* start DATA FOR THIS TASK *

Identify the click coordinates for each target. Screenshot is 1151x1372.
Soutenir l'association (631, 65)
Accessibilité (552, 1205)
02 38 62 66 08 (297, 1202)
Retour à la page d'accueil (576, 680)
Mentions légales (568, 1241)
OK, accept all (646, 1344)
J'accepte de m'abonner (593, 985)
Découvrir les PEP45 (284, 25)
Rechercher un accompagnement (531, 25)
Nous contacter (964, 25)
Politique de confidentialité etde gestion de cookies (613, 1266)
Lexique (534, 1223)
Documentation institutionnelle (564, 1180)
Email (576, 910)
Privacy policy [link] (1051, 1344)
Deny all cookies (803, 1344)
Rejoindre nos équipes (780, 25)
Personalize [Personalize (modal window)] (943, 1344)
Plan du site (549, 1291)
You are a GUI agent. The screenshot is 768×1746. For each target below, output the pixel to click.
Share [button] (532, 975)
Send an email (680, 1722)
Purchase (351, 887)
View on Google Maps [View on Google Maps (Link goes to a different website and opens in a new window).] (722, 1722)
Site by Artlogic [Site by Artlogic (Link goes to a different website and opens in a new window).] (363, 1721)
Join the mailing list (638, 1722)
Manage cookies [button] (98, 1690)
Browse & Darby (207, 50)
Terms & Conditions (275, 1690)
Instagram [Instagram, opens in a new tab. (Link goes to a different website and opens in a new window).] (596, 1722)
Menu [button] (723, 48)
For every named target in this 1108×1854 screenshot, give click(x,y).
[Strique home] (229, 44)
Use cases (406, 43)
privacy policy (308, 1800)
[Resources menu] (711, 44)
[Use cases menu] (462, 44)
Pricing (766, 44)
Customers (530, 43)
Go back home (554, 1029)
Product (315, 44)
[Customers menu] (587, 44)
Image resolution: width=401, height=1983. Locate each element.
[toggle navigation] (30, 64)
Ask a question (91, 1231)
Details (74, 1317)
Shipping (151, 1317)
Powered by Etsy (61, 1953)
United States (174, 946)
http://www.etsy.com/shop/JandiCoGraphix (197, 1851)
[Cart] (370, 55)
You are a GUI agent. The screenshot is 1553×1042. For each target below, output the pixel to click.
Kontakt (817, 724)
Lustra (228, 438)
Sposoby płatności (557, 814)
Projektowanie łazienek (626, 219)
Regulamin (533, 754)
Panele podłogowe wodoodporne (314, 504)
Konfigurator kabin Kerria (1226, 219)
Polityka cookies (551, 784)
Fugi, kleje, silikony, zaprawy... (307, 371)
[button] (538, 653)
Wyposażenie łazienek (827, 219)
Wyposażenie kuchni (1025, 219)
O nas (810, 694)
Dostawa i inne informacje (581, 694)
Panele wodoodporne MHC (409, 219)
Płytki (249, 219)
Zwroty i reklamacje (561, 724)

* end DATA FOR THIS TASK *

__WHAT IS BEING ASKED__. Rescale the lines from the line containing "Site by Artlogic [Site" to the line containing "[Cart] (370, 55)", both included. Rewrite each of those lines in full, including the requests among them, and multiply every coordinate in the answers by 1.8, rounding to whole numbers with halves rounded up.

__THE RESPONSE__.
Site by Artlogic [Site by Artlogic (Link goes to a different website and opens in a new window).] (653, 3098)
Join the mailing list (1148, 3100)
Manage cookies [button] (176, 3042)
Browse & Darby (373, 90)
Terms & Conditions (495, 3042)
Instagram [Instagram, opens in a new tab. (Link goes to a different website and opens in a new window).] (1073, 3100)
Menu [button] (1301, 86)
For every named target in this 1108×1854 screenshot, give click(x,y).
[Strique home] (412, 79)
Use cases (731, 77)
privacy policy (554, 3240)
[Resources menu] (1280, 79)
[Use cases menu] (832, 79)
Pricing (1379, 79)
Customers (954, 77)
Go back home (997, 1852)
Product (567, 79)
[Customers menu] (1057, 79)
Image resolution: width=401, height=1983. Locate each element.
[toggle navigation] (54, 115)
Ask a question (164, 2216)
Details (133, 2371)
Shipping (272, 2371)
Powered by Etsy (110, 3515)
United States (313, 1703)
http://www.etsy.com/shop/JandiCoGraphix (355, 3332)
[Cart] (666, 99)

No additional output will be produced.